Buddy Ferrero’s dark-skinned body peered from between the emergency workers that rushed him across the feed. Someone fought to fit a mask over him and squeeze a breath-bag. Buddy disappeared behind the cluster of bodies that rushed him to the median, reappeared for a moment as he was lifted, then disappeared as the group reformed. They rushed him to the rear of an ambulance, then dispersed as the doors shut.
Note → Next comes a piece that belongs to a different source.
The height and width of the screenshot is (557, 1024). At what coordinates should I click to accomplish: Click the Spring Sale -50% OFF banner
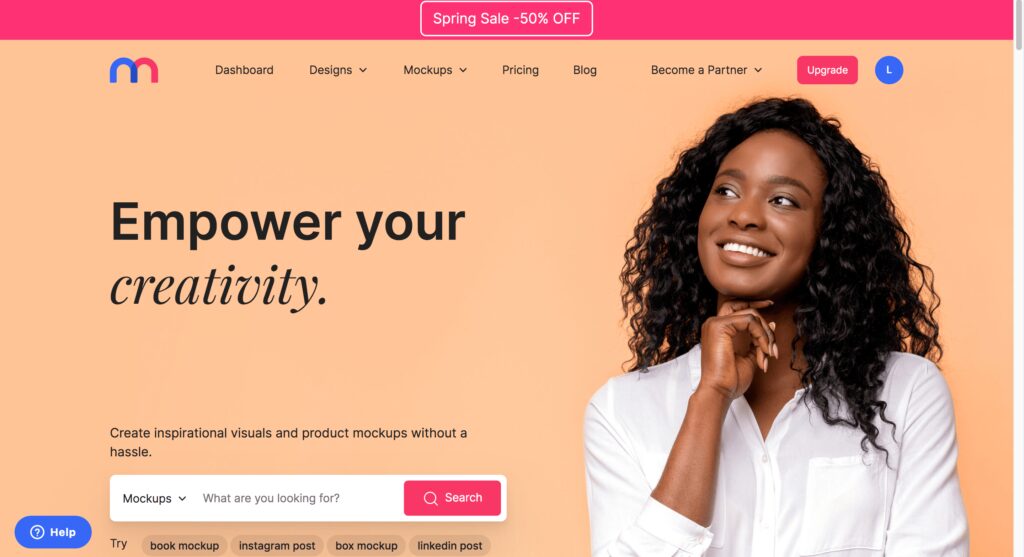click(506, 18)
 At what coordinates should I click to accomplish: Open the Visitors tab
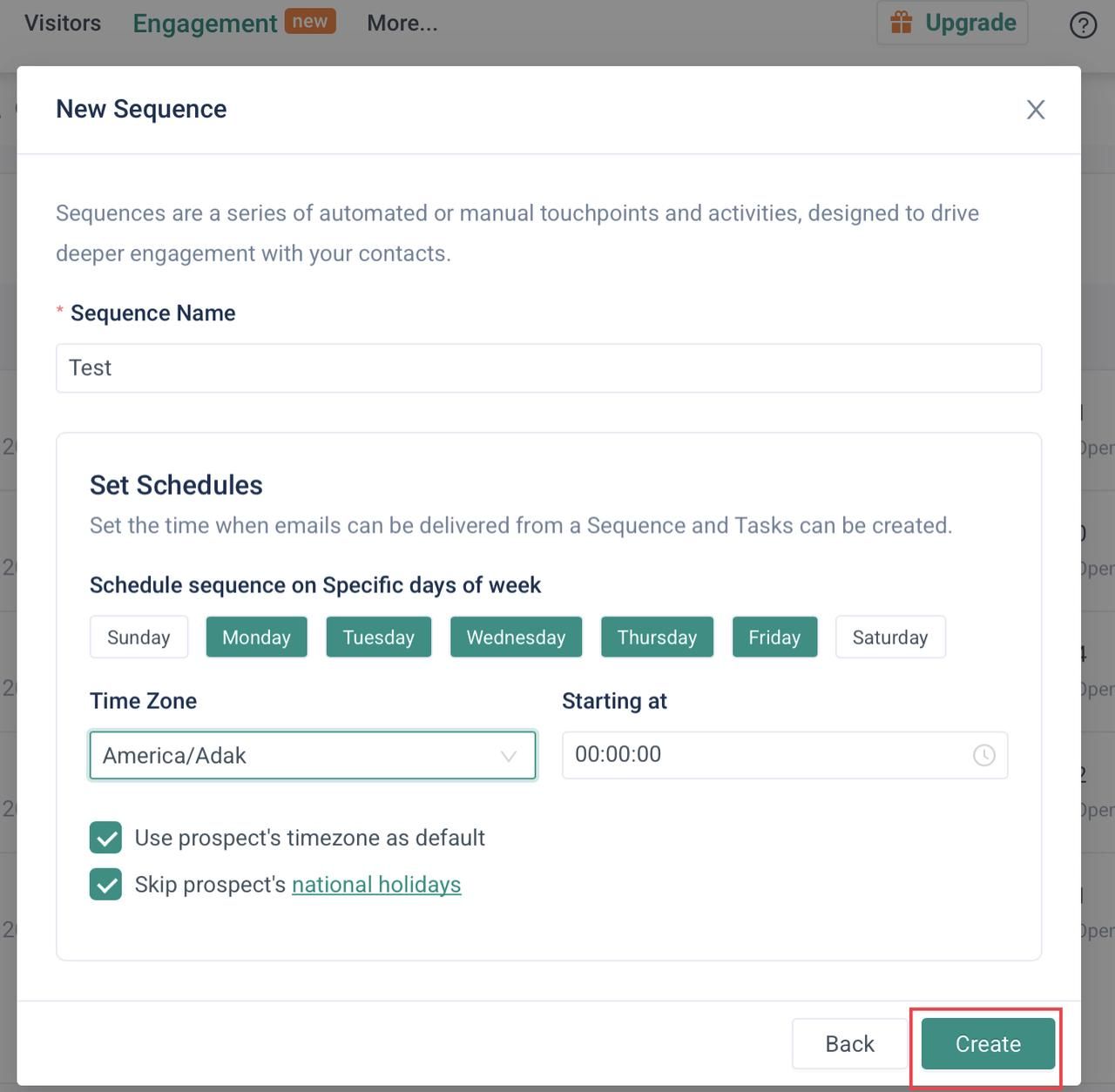pos(63,24)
The ambulance pulled a U-turn through the gawker’s pace of traffic, and sped away with lights flashing. They watched until it became a mere blur of color, and disappeared.

Gail’s shaking hands pushed her upright. She glanced ahead and sideways, “Jude, Brianne, get back on the radio. Darian?”

“Yeah, boss?” The slim, jump-suited, black kid replied.

“I want you in my office. Pull all of Buddy’s routes for the last month. Go through them one-by-one, starting with today’s. Find out what the fuck happened to that rig. I want a month’s worth of history. I’ll be back in to review everything soon.”

“Sure thing, b-boss,” he stammered, mind caught in what he’d seen.

“Marla, you’re with me,” she said to the tomboyish girl now standing where Jude had been.

“Whatever you need, Gail.”

“The rest of you make yourselves useful, help where and how you can. If you’ve got hauls, check your rigs now,” she instructed, heading for the office to grab her jacket.

Marla followed her to the door, hands in her jump-suit pockets, “Where’re we going?”

She grabbed her jean jacket from the chair Darian sat in, handed him a two-way radio, “If anyone calls us, let me know A-SAP. If it’s the press, hang up.”

“Got it.”

She pulled Marla along for the door and out of the offices, “I need a mechanic, and you’re the only one I can spare. Gerry and Simon are still rebuilding the alternator on Felicia’s Coronado.”

Marla followed her out to the beater Chevy, “So, uh… where are we going?”

“To Schaumburg. I don’t want anyone else examining that truck before we do.”

They slid into Gail’s car as she internalized her last thought; because this is way too fucking coincidental.